--- Recorded data ---
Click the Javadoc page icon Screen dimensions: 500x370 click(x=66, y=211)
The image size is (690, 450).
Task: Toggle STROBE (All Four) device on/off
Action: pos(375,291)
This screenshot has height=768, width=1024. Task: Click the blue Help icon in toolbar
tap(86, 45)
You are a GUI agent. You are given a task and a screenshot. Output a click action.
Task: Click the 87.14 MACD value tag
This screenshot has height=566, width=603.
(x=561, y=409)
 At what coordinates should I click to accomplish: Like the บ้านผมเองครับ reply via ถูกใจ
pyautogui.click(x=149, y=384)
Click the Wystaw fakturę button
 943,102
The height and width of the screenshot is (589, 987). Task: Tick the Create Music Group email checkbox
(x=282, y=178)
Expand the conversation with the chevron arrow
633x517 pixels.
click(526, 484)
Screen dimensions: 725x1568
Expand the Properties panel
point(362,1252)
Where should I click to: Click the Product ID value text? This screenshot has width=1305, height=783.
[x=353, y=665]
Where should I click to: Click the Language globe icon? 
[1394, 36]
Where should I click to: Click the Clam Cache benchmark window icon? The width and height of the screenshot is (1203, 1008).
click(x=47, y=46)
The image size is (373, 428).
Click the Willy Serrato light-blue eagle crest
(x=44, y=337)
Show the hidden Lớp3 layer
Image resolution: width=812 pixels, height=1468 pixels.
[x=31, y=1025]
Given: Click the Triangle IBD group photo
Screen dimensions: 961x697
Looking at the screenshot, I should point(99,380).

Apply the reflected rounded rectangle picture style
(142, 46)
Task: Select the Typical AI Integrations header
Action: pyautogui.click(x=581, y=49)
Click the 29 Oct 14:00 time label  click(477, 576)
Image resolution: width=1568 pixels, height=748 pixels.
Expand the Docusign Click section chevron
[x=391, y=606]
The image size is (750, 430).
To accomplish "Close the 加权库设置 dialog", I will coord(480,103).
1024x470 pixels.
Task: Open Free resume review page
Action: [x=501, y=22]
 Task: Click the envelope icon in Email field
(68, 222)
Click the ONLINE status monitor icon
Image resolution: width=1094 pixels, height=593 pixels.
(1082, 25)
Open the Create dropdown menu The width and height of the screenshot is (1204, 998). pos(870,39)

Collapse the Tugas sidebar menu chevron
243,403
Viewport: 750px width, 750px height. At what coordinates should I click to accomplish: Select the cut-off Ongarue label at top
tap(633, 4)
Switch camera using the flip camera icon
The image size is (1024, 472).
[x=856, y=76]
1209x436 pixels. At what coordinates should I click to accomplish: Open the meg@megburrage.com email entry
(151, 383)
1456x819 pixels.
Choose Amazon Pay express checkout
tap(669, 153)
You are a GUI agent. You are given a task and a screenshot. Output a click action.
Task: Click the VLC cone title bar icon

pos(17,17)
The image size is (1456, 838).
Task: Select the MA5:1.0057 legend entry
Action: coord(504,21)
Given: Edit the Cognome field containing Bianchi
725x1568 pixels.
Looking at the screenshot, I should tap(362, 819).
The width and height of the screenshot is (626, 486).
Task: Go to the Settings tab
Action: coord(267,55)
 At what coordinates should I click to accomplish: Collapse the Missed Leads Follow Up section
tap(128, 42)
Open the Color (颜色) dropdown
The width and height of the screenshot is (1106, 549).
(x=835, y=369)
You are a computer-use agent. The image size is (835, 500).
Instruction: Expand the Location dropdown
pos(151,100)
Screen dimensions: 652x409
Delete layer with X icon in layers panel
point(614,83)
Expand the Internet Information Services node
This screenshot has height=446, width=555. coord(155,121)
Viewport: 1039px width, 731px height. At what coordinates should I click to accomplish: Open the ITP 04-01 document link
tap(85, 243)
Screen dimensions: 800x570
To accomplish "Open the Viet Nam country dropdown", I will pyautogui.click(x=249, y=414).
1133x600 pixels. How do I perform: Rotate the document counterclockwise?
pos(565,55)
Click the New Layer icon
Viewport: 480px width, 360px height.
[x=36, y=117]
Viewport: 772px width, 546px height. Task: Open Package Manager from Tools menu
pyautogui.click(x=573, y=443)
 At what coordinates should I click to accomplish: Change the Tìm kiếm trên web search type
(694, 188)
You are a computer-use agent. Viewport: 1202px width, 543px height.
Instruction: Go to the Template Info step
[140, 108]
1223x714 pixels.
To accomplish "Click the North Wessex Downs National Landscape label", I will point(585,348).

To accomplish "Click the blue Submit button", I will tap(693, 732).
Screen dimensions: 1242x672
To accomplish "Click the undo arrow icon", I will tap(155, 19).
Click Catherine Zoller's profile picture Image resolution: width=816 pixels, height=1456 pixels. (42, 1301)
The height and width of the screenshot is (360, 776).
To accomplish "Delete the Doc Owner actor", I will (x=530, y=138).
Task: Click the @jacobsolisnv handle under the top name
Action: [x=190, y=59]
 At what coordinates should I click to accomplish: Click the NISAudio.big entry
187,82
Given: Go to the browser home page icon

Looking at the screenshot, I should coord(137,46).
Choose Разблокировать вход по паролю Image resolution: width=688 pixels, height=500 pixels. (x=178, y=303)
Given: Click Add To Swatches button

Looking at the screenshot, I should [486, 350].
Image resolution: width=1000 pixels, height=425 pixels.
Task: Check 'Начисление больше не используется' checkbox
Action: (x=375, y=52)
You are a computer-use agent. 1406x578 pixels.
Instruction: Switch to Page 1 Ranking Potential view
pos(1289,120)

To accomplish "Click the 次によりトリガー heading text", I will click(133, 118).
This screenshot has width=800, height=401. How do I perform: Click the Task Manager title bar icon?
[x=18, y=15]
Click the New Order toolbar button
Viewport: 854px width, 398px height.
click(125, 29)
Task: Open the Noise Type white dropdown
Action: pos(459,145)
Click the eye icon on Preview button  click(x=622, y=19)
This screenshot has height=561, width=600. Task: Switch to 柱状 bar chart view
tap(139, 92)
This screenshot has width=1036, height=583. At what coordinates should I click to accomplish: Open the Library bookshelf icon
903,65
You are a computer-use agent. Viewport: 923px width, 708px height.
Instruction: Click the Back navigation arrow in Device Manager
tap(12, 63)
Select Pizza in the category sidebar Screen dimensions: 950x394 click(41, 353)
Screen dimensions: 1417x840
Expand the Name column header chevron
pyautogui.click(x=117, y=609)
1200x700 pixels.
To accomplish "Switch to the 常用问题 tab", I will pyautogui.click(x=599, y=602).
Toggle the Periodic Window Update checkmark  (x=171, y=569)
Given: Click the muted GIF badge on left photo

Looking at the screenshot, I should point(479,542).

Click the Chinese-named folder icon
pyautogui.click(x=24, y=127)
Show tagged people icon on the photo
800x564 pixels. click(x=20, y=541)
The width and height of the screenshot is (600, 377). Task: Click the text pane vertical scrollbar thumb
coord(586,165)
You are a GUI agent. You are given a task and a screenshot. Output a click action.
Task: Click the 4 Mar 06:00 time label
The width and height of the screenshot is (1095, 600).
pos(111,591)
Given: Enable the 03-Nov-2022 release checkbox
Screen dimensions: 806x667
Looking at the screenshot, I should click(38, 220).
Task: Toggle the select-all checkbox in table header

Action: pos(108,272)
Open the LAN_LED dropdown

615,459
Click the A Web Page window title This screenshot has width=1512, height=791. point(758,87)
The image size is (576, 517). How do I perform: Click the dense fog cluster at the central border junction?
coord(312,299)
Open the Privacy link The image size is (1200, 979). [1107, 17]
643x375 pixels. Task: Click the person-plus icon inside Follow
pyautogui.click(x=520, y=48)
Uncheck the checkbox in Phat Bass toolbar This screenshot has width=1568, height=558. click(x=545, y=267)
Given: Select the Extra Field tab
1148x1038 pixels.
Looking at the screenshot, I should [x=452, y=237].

--- What this task involves ---
Retype every record without alteration.

--- Expected answer ---
Click the Javadoc page icon Screen dimensions: 500x370 click(x=66, y=211)
The image size is (690, 450).
Task: Toggle STROBE (All Four) device on/off
Action: pos(375,291)
This screenshot has height=768, width=1024. Task: Click the blue Help icon in toolbar
tap(86, 45)
You are a GUI agent. You are given a task and a screenshot. Output a click action.
Task: Click the 87.14 MACD value tag
This screenshot has height=566, width=603.
(x=561, y=409)
 At what coordinates should I click to accomplish: Like the บ้านผมเองครับ reply via ถูกใจ
pyautogui.click(x=149, y=384)
Click the Wystaw fakturę button
 943,102
The height and width of the screenshot is (589, 987). Task: Tick the Create Music Group email checkbox
(x=282, y=178)
Expand the conversation with the chevron arrow
633x517 pixels.
click(526, 484)
Screen dimensions: 725x1568
Expand the Properties panel
point(362,1252)
Where should I click to: Click the Product ID value text? This screenshot has width=1305, height=783.
[x=353, y=665]
Where should I click to: Click the Language globe icon? 
[1394, 36]
Where should I click to: Click the Clam Cache benchmark window icon? The width and height of the screenshot is (1203, 1008).
click(x=47, y=46)
The image size is (373, 428).
Click the Willy Serrato light-blue eagle crest
(x=44, y=337)
Show the hidden Lớp3 layer
Image resolution: width=812 pixels, height=1468 pixels.
[x=31, y=1025]
Given: Click the Triangle IBD group photo
Screen dimensions: 961x697
Looking at the screenshot, I should point(99,380).

Apply the reflected rounded rectangle picture style
(142, 46)
Task: Select the Typical AI Integrations header
Action: pyautogui.click(x=581, y=49)
Click the 29 Oct 14:00 time label  click(477, 576)
Image resolution: width=1568 pixels, height=748 pixels.
Expand the Docusign Click section chevron
[x=391, y=606]
The image size is (750, 430).
To accomplish "Close the 加权库设置 dialog", I will coord(480,103).
1024x470 pixels.
Task: Open Free resume review page
Action: [x=501, y=22]
 Task: Click the envelope icon in Email field
(68, 222)
Click the ONLINE status monitor icon
Image resolution: width=1094 pixels, height=593 pixels.
(1082, 25)
Open the Create dropdown menu The width and height of the screenshot is (1204, 998). pos(870,39)

Collapse the Tugas sidebar menu chevron
243,403
Viewport: 750px width, 750px height. At what coordinates should I click to accomplish: Select the cut-off Ongarue label at top
tap(633, 4)
Switch camera using the flip camera icon
The image size is (1024, 472).
[x=856, y=76]
1209x436 pixels. At what coordinates should I click to accomplish: Open the meg@megburrage.com email entry
(151, 383)
1456x819 pixels.
Choose Amazon Pay express checkout
tap(669, 153)
You are a GUI agent. You are given a task and a screenshot. Output a click action.
Task: Click the VLC cone title bar icon

pos(17,17)
The image size is (1456, 838).
Task: Select the MA5:1.0057 legend entry
Action: coord(504,21)
Given: Edit the Cognome field containing Bianchi
725x1568 pixels.
Looking at the screenshot, I should tap(362, 819).
The width and height of the screenshot is (626, 486).
Task: Go to the Settings tab
Action: coord(267,55)
 At what coordinates should I click to accomplish: Collapse the Missed Leads Follow Up section
tap(128, 42)
Open the Color (颜色) dropdown
The width and height of the screenshot is (1106, 549).
(x=835, y=369)
You are a computer-use agent. The image size is (835, 500).
Instruction: Expand the Location dropdown
pos(151,100)
Screen dimensions: 652x409
Delete layer with X icon in layers panel
point(614,83)
Expand the Internet Information Services node
This screenshot has height=446, width=555. coord(155,121)
Viewport: 1039px width, 731px height. At what coordinates should I click to accomplish: Open the ITP 04-01 document link
tap(85, 243)
Screen dimensions: 800x570
To accomplish "Open the Viet Nam country dropdown", I will pyautogui.click(x=249, y=414).
1133x600 pixels. How do I perform: Rotate the document counterclockwise?
pos(565,55)
Click the New Layer icon
Viewport: 480px width, 360px height.
[x=36, y=117]
Viewport: 772px width, 546px height. Task: Open Package Manager from Tools menu
pyautogui.click(x=573, y=443)
 At what coordinates should I click to accomplish: Change the Tìm kiếm trên web search type
(694, 188)
You are a computer-use agent. Viewport: 1202px width, 543px height.
Instruction: Go to the Template Info step
[140, 108]
1223x714 pixels.
To accomplish "Click the North Wessex Downs National Landscape label", I will point(585,348).

To accomplish "Click the blue Submit button", I will tap(693, 732).
Screen dimensions: 1242x672
To accomplish "Click the undo arrow icon", I will tap(155, 19).
Click Catherine Zoller's profile picture Image resolution: width=816 pixels, height=1456 pixels. (42, 1301)
The height and width of the screenshot is (360, 776).
To accomplish "Delete the Doc Owner actor", I will (x=530, y=138).
Task: Click the @jacobsolisnv handle under the top name
Action: [x=190, y=59]
 At what coordinates should I click to accomplish: Click the NISAudio.big entry
187,82
Given: Go to the browser home page icon

Looking at the screenshot, I should coord(137,46).
Choose Разблокировать вход по паролю Image resolution: width=688 pixels, height=500 pixels. (x=178, y=303)
Given: Click Add To Swatches button

Looking at the screenshot, I should [486, 350].
Image resolution: width=1000 pixels, height=425 pixels.
Task: Check 'Начисление больше не используется' checkbox
Action: (x=375, y=52)
You are a computer-use agent. 1406x578 pixels.
Instruction: Switch to Page 1 Ranking Potential view
pos(1289,120)

To accomplish "Click the 次によりトリガー heading text", I will click(133, 118).
This screenshot has width=800, height=401. How do I perform: Click the Task Manager title bar icon?
[x=18, y=15]
Click the New Order toolbar button
Viewport: 854px width, 398px height.
click(125, 29)
Task: Open the Noise Type white dropdown
Action: pos(459,145)
Click the eye icon on Preview button  click(x=622, y=19)
This screenshot has height=561, width=600. Task: Switch to 柱状 bar chart view
tap(139, 92)
This screenshot has width=1036, height=583. At what coordinates should I click to accomplish: Open the Library bookshelf icon
903,65
You are a computer-use agent. Viewport: 923px width, 708px height.
Instruction: Click the Back navigation arrow in Device Manager
tap(12, 63)
Select Pizza in the category sidebar Screen dimensions: 950x394 click(41, 353)
Screen dimensions: 1417x840
Expand the Name column header chevron
pyautogui.click(x=117, y=609)
1200x700 pixels.
To accomplish "Switch to the 常用问题 tab", I will pyautogui.click(x=599, y=602).
Toggle the Periodic Window Update checkmark  (x=171, y=569)
Given: Click the muted GIF badge on left photo

Looking at the screenshot, I should point(479,542).

Click the Chinese-named folder icon
pyautogui.click(x=24, y=127)
Show tagged people icon on the photo
800x564 pixels. click(x=20, y=541)
The width and height of the screenshot is (600, 377). Task: Click the text pane vertical scrollbar thumb
coord(586,165)
You are a GUI agent. You are given a task and a screenshot. Output a click action.
Task: Click the 4 Mar 06:00 time label
The width and height of the screenshot is (1095, 600).
pos(111,591)
Given: Enable the 03-Nov-2022 release checkbox
Screen dimensions: 806x667
Looking at the screenshot, I should click(38, 220).
Task: Toggle the select-all checkbox in table header

Action: pos(108,272)
Open the LAN_LED dropdown

615,459
Click the A Web Page window title This screenshot has width=1512, height=791. point(758,87)
The image size is (576, 517). How do I perform: Click the dense fog cluster at the central border junction?
coord(312,299)
Open the Privacy link The image size is (1200, 979). [1107, 17]
643x375 pixels. Task: Click the person-plus icon inside Follow
pyautogui.click(x=520, y=48)
Uncheck the checkbox in Phat Bass toolbar This screenshot has width=1568, height=558. click(x=545, y=267)
Given: Select the Extra Field tab
1148x1038 pixels.
Looking at the screenshot, I should [x=452, y=237].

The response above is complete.